Red, green, blue.
Blue, green, purple.
Red, yellow, green, purple.
Blue, yellow, green, red.
She doesn't get it instantly.
He's going to think she's very stupid, and then she's going to die, and -
Okay, calm down. She is, objectively, too stupid to do this perfectly. She is not so stupid she's already dead. She's going to have to do her best with the amount of intelligence that she has, knowing it isn't enough, and hoping that she can patch the difference with arbitrary material resources.
It's not really a puzzle, even though he's colored it. You have to add a bunch of assumptions to get anywhere, and - and since it's a language they should be language sorts of assumptions, like that in most sentences the nouns and the verbs and the connecting words only have a certain number of orders they can be placed in, instead of if it were a math puzzle where the key thing might be what each line added up to, or if they were spell symbols where the important thing would be the resonance -
All four 'sentences' have green in them. It'd be very stupid to assert that a rule of Chinese is that sentences have green in them, but - but it might be a common word, 'a' or 'the' - in which case its placement in the proposed sentence 1 and 3 looks suspicious, it's not in the middle of the word like in all the examples -
Blue and red are beginning-words, purple and blue and red are all acceptable ending words. Yellow precedes green.

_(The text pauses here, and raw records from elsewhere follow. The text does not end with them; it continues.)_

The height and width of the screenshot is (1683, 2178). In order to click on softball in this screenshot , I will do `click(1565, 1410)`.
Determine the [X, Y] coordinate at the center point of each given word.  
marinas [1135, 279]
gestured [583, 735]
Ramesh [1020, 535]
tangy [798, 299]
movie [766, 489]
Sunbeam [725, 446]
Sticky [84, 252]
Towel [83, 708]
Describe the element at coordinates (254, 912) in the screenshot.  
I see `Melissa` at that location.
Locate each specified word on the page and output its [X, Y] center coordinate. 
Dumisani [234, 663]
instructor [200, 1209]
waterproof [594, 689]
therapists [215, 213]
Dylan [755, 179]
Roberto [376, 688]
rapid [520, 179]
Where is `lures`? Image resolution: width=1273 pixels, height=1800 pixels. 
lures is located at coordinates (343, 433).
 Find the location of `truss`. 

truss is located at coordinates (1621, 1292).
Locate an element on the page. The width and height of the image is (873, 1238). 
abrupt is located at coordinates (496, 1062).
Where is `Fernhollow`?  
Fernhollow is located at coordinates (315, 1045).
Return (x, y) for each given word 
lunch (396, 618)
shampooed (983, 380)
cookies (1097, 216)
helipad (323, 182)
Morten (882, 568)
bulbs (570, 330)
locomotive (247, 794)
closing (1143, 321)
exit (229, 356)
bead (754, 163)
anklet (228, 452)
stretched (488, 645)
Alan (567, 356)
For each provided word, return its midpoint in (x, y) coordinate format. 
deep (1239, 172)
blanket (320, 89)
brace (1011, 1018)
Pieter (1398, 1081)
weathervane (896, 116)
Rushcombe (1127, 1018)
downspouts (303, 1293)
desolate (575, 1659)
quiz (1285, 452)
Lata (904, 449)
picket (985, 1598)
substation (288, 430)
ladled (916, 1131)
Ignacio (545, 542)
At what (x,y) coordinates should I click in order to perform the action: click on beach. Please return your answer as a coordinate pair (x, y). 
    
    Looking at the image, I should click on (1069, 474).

Blue, yellow, green, red is a valid string. Blue, yellow, green, purple is a proposed string. It looks like...clearly the best of the proposed strings, when she's thinking about it like this? But is it at all sane to be thinking about it like this, is she just following one of a hundred possible threads of thought which point different directions -
- but she doesn't think she is. Red green blue. Red greens blue; some relationship exists between red and blue. Blue greens purple. Red does not green purple. Blue does not green red. Now she's picked meanings for half the words and maybe that's very stupid.
"Blue yellow green purple has the most similarity in character-order in the sentence," she says, and only flinches a little bit.